The Arkansas Symphony Orchestra took the stage at Robinson Center Saturday night at about twice its normal size. Two Wagner tubas, double timpani, an extended percussion section, bass trumpet and other exotic instruments were all added for this heavy-hitting first concert in the ASO’s 2013-2014 Masterworks series.

By all accounts, the stage was set for Russian extravagance and festivities, as well as (also Russian) scenes of brutal pagan rituals portrayed in Stravinsky’s ground breaking and controversial ballet, 'The Rite of Spring.' 

After a full chorus of the National Anthem (just to prove we were not, in fact, at St. Petersburg’s Mariinsky Theater), the show began with the winds in a game of tag with the violins for the main theme of Shostakovich’s ‘Festival Overture.’ The strings deserved special applause, I thought, and the resonances of their performance last season of the composer’s Tenth Symphony could still be felt. Percussive explosions and the brightness of the melodic passages made this little piece the right choice for an opener. 

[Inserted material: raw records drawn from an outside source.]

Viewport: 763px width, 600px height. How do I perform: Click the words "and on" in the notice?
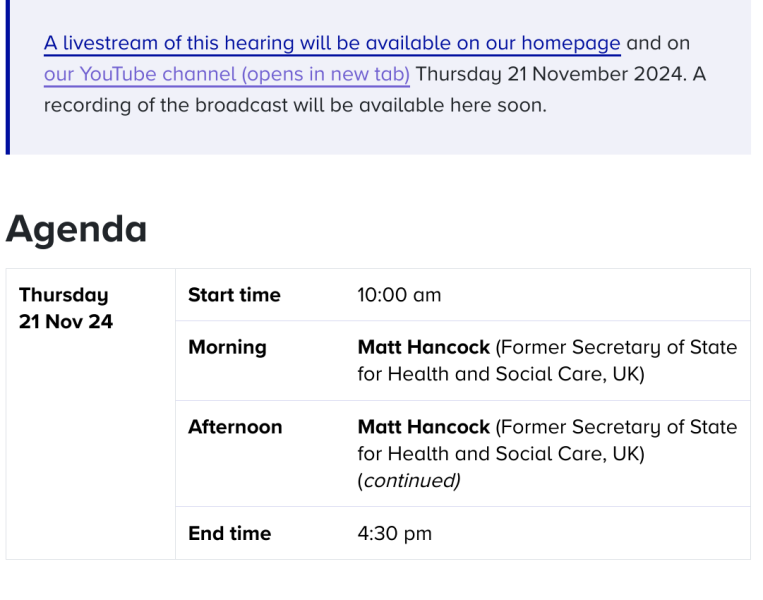tap(658, 44)
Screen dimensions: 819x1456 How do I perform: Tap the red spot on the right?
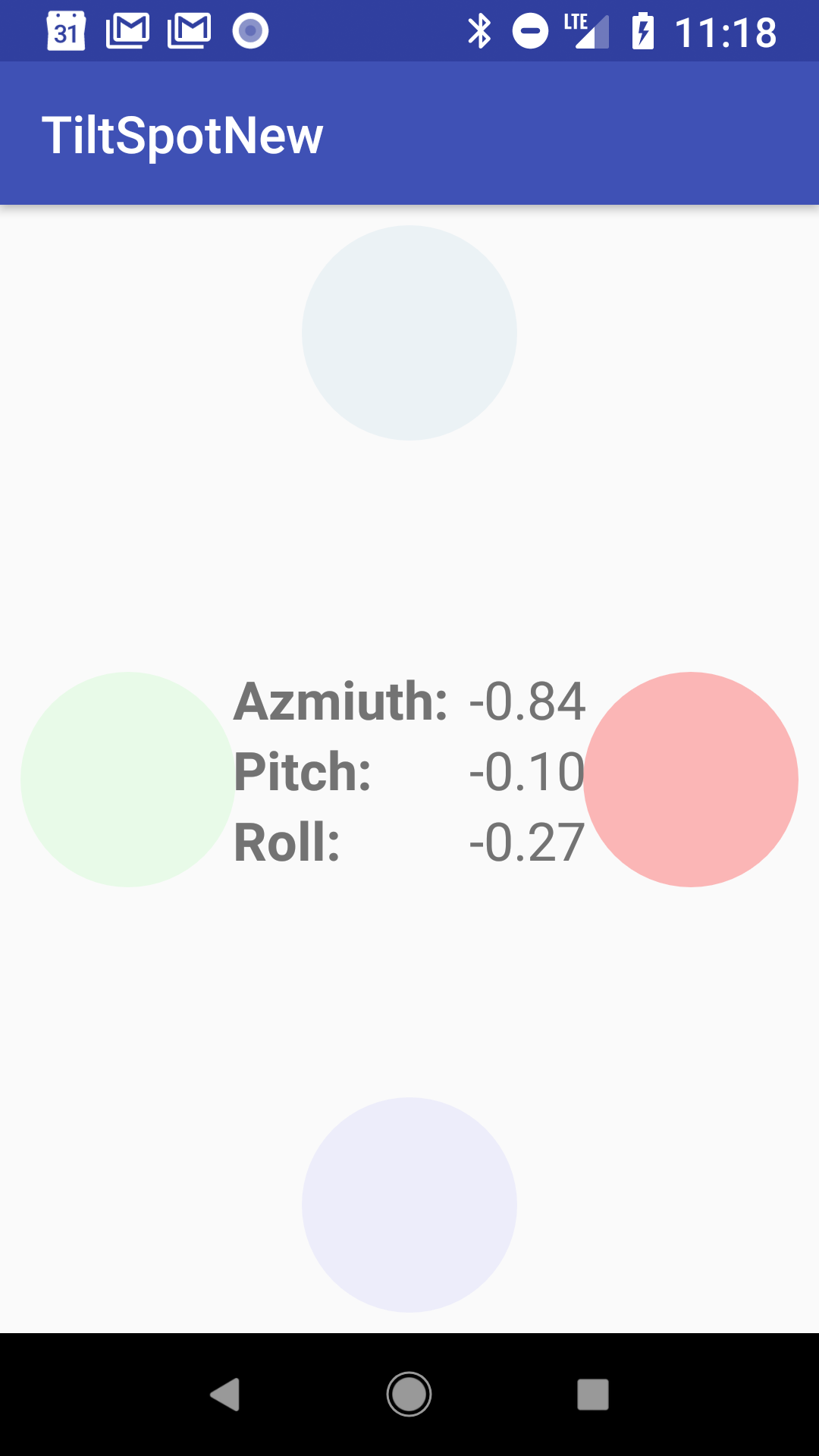coord(691,779)

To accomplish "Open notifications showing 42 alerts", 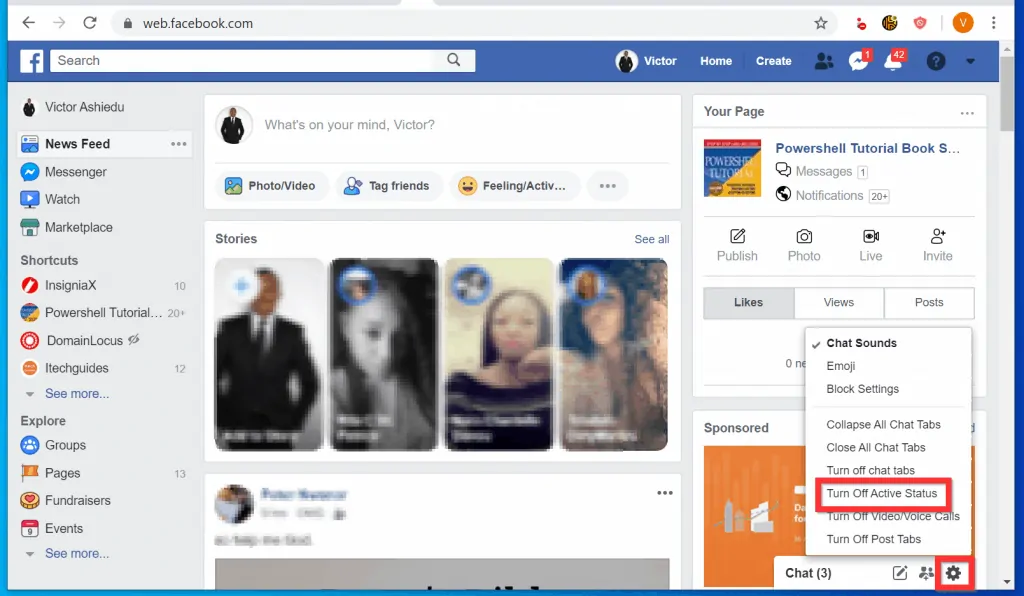I will tap(890, 61).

Martina Filjak then entered the hall in a white and partially sequined dress. The boldness of the opening chordal passage of Tchaikovsky's First Piano Concerto, rising against the full melody in the background, surprised the audience. But it was too much, as the violins – the most important element there – could hardly be heard.

Filjak could have been playing for Carnegie Hall, or the Vienna Opera House, or even the Grand Canyon, but it was a bit overwhelming here. Nevertheless, the orchestra was on point.

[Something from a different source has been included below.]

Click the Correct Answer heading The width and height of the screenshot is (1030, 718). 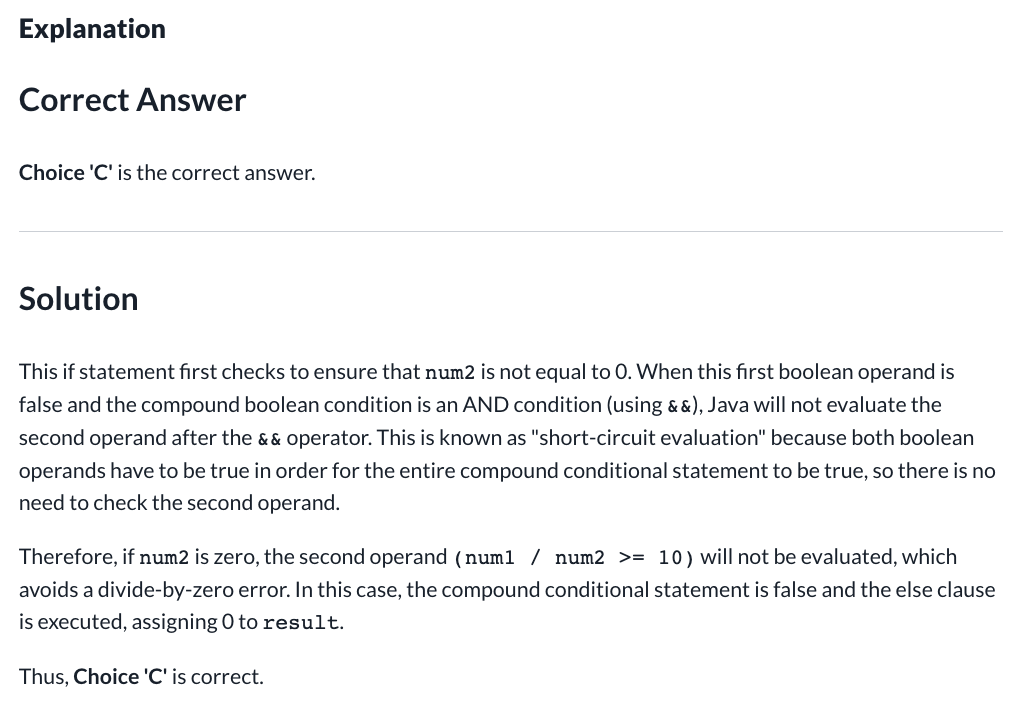click(133, 100)
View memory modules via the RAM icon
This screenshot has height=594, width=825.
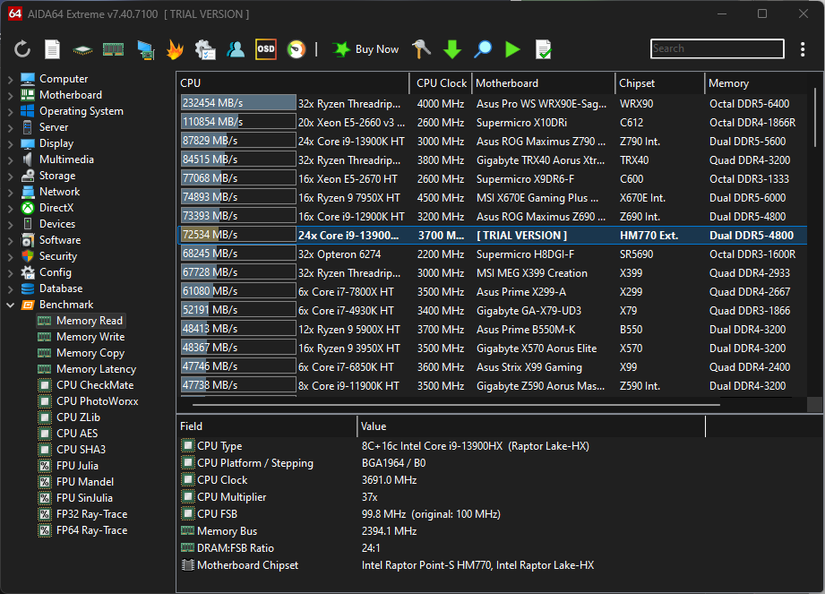coord(112,49)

Tchaikovsky often relied on a heavy trombone section, and this reliance was well suited to the ASO’s section and their performance. Ours played with menacing rasps and echoes of foreboding. These elements of trepidation were assuaged lovingly, though, with a kind of lullaby in the soloist’s soft passages. Filjak played along with muted strings, in dynamics and a sensitivity wonderfully suited to the part. These bits were reminiscent of the tenderness (and also fragility) of Chopin.

That sense of fragility was confirmed by the sudden and abrupt fortissimo tutti. Perhaps these episodes indicate that the dramatics and emotional pyrotechnics of the performance took away from the melodic content, which is sometimes difficult to do, given the masterful balance Tchaikovsky always has between the two. That feeling of emotionality was emboldened in the end by a Russian dance that stimulated the feet, more so than the inner voice.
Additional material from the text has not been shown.